Out of the 47 sessions held at the eLearning Africa conference, only two were about web 2.0. This is very telling, and worrying! (Although in some of the sessions I attended there were certainly web 2.0-like projects, which just hadn’t been labeled as such.)
In the session Web 2.0: A real opportunity for Africa?, Dr Hamish Macloed, University of Edinburgh, presented on New pedagogies for new learning spaces: elearning at the University of Edinburgh. He described their MSc in eLearning course, which uses WebCT, wikis, blogs, Skype and Second Life, amongst others, to teach and network students. Below are points he raised about using Web 2.0 in the teaching-learning experience.
Application of blogs:
- Asynchronous tutorial support. Students blog about their work in progress and the tutors will comment on this.

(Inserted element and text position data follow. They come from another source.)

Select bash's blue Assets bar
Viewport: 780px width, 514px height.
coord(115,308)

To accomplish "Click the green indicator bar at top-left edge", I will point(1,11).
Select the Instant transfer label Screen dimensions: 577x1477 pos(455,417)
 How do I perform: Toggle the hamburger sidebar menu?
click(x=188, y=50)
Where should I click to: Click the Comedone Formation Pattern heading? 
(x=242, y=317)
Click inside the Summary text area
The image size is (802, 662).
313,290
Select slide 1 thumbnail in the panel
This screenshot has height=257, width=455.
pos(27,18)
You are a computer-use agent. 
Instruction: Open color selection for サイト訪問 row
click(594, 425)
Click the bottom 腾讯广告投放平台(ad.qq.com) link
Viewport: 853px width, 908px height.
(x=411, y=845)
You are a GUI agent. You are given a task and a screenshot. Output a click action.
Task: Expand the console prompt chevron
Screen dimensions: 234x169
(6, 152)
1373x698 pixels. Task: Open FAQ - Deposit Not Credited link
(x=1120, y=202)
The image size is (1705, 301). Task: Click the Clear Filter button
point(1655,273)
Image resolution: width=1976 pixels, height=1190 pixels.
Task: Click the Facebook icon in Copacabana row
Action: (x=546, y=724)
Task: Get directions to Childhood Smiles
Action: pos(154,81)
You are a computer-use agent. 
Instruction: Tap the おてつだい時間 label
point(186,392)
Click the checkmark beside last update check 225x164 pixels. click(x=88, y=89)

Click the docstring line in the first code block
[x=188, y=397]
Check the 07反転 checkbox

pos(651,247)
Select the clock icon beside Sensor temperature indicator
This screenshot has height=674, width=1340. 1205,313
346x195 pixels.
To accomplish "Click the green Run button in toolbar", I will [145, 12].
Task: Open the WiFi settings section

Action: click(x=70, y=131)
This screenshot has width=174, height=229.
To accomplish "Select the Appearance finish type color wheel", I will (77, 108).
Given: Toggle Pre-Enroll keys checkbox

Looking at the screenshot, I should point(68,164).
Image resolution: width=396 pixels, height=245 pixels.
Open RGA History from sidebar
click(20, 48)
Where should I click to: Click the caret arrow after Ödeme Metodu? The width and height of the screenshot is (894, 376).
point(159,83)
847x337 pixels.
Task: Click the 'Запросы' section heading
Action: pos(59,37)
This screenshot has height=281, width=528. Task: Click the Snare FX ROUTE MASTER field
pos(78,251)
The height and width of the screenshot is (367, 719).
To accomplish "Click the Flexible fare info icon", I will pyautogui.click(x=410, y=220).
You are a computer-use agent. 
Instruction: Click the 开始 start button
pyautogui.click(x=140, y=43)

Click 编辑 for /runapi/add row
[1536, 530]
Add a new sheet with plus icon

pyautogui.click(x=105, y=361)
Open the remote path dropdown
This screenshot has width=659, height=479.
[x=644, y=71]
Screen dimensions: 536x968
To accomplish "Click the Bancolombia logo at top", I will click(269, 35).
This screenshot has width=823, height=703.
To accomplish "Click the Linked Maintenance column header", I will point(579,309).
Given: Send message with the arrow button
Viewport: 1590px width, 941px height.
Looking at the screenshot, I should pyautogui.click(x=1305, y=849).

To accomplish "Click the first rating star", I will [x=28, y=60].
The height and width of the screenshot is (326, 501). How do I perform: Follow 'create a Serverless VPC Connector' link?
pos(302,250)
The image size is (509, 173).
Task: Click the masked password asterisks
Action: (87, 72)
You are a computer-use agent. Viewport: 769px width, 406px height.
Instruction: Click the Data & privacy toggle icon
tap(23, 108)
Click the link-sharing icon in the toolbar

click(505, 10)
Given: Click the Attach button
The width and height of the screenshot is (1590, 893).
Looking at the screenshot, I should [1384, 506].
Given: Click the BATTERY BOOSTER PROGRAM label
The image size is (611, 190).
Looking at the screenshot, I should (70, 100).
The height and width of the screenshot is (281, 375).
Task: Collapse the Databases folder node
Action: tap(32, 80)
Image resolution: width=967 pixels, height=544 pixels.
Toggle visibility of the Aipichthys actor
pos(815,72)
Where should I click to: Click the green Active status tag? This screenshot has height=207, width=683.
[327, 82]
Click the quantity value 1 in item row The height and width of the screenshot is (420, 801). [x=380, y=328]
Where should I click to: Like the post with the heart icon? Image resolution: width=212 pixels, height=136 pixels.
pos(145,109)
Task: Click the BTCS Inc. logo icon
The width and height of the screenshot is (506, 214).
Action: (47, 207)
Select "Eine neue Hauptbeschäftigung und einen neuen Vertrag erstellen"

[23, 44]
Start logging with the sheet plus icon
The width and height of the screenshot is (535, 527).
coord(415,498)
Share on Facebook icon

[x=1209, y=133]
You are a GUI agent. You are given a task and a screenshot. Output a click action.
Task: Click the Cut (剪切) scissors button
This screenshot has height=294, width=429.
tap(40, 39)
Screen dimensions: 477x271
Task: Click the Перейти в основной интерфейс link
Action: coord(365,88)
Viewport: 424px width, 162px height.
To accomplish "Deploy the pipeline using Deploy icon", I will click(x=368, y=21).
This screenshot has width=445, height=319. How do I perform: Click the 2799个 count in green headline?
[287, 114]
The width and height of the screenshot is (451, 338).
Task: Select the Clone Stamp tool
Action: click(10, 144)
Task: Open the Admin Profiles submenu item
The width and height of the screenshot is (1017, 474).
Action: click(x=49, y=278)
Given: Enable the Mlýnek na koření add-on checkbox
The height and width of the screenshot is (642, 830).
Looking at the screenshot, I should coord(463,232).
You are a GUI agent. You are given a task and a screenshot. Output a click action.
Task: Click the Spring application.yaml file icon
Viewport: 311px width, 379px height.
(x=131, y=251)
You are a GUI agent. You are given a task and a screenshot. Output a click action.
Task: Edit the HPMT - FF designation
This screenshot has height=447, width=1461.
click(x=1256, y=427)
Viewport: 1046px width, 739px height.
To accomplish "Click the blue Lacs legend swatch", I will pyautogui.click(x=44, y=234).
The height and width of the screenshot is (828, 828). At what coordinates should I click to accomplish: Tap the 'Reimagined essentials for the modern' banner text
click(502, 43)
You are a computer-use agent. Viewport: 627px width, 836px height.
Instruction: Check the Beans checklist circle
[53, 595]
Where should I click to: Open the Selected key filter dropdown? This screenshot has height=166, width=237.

- Study/research notebook for individuals and the community.
- Object of assessment.
- Forum for research conversation between students, peers and supervisors.
Applications of wiki:
- Shared workspace for problem-based projects.
- Communication of information.
- Collaborative construction of understanding.
- Student as author, tutor as editor.
Application of Facebook:
- As a means of social communication.
- As a manifestation of “presence” for both teachers and students.
- As the development and presentation of an online identity.
Application of Second Life:
- On the MSc program:
- As a tutorial space
- As a social space
- A cultural issue that came up when using Second Life was that an avatar with a head was offensive to some of the African learners because for them people with animal heads represent evil wizards.
- Wider in the university Second Life is used:
- For simulations and role-play
Finally he raised the challenge of assessing web 2.0-esque deliverables, e.g. student blogs. To address one needs to be innovative in assessment, not just in technology use.